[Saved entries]

____________________

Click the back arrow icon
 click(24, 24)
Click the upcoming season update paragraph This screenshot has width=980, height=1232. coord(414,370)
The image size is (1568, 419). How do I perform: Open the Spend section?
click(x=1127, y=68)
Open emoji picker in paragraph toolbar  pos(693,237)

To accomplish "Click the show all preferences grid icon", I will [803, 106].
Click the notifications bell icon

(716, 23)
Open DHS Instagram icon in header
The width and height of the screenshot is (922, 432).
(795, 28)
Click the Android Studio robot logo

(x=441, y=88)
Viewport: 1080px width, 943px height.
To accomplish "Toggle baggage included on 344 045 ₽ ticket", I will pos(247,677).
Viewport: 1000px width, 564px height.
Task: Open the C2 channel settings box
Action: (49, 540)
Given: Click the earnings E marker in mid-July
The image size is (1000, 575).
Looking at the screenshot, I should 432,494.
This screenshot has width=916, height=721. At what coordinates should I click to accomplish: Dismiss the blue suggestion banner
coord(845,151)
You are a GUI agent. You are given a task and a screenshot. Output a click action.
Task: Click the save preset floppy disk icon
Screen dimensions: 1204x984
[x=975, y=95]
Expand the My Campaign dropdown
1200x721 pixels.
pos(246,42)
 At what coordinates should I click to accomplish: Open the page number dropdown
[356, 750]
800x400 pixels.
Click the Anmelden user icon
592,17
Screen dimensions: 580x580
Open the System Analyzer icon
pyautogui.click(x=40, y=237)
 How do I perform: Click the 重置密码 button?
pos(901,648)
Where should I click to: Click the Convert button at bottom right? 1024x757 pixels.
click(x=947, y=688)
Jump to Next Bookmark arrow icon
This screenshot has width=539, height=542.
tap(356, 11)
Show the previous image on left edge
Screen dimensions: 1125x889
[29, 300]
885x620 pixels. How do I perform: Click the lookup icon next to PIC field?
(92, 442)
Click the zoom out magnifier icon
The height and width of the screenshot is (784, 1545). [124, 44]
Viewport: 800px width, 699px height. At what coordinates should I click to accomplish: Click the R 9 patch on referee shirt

____________________

Your answer must be the lines from the one containing "Show the previous image on left edge" to the last line of the entries, repeated exactly and with nothing else.

Show the previous image on left edge
Screen dimensions: 1125x889
[29, 300]
885x620 pixels. How do I perform: Click the lookup icon next to PIC field?
(92, 442)
Click the zoom out magnifier icon
The height and width of the screenshot is (784, 1545). [124, 44]
Viewport: 800px width, 699px height. At what coordinates should I click to accomplish: Click the R 9 patch on referee shirt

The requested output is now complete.